▶ _Exercise objective_: Which lines in the entries below contain the string "orange"? Show each of them in full.

Top of The data

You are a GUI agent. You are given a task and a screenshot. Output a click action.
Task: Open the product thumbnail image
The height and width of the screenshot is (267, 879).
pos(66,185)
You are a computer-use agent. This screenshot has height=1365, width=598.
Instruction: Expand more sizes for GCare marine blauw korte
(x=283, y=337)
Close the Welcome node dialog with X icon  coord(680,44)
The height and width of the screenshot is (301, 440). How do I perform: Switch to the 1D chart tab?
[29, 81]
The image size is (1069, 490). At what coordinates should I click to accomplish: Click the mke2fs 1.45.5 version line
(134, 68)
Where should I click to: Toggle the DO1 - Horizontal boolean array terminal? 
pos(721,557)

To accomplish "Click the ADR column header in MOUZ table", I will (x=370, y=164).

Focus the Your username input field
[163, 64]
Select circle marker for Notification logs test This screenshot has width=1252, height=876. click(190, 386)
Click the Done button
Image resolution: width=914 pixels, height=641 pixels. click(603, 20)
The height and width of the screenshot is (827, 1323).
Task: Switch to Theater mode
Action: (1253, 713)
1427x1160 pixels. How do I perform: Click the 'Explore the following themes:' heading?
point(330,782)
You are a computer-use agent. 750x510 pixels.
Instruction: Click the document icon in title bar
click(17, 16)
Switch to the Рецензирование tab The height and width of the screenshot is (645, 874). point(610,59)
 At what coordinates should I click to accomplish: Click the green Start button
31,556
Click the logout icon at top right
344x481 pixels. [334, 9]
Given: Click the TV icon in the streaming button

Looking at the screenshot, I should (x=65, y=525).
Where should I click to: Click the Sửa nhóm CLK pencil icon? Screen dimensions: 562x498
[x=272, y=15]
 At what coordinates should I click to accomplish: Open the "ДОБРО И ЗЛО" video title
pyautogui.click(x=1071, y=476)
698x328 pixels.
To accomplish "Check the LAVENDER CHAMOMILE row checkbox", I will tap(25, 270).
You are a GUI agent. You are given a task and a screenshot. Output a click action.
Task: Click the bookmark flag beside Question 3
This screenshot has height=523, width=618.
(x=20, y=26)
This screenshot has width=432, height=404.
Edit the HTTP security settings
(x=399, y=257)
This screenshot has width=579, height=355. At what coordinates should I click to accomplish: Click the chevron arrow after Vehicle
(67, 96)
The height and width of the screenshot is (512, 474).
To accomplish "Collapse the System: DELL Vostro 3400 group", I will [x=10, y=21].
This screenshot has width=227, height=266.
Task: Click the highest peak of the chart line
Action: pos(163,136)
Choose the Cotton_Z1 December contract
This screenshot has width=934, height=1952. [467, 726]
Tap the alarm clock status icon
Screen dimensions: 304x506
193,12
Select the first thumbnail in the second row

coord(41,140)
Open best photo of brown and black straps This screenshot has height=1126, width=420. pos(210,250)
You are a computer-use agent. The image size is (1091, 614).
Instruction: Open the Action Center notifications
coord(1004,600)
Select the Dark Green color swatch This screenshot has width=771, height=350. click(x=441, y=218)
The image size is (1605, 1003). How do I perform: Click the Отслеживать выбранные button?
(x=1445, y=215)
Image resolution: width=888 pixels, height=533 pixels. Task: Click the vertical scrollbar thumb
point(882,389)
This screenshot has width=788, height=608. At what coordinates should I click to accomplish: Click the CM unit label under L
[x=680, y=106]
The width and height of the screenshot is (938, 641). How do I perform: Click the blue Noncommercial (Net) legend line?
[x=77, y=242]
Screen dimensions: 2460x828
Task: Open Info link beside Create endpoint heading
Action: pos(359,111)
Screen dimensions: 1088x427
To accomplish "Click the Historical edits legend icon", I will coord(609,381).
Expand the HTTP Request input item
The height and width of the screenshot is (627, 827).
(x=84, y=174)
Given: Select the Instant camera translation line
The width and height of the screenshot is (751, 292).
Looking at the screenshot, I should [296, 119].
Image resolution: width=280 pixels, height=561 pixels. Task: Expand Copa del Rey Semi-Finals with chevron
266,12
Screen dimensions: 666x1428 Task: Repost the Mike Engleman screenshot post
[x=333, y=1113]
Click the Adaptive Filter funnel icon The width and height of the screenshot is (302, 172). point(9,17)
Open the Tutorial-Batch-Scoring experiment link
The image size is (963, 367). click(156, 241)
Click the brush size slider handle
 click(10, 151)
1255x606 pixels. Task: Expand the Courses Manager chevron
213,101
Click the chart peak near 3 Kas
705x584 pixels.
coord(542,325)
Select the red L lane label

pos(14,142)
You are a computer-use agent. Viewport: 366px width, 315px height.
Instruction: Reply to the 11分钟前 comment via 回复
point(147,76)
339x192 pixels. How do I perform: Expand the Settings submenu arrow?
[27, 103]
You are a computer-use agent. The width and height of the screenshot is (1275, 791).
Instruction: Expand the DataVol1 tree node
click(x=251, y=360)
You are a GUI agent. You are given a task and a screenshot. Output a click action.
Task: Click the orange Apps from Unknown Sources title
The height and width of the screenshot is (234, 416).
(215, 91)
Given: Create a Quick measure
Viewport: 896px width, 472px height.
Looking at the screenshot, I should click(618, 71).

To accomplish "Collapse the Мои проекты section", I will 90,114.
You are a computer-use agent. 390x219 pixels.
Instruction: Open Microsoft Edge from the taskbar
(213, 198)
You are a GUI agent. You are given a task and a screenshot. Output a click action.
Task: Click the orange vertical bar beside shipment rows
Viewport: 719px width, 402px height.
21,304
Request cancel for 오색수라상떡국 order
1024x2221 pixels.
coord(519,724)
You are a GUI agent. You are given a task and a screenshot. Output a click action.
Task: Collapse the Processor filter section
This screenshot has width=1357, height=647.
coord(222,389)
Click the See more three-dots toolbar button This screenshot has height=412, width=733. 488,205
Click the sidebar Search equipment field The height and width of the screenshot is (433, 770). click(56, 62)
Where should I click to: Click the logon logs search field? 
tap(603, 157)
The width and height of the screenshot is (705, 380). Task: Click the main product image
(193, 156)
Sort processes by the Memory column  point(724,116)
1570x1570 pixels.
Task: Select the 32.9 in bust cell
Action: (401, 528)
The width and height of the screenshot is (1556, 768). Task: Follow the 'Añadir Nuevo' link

Bottom of The data

▶ _Response below_:
Task: Click the orange Apps from Unknown Sources title
Task: Click the orange vertical bar beside shipment rows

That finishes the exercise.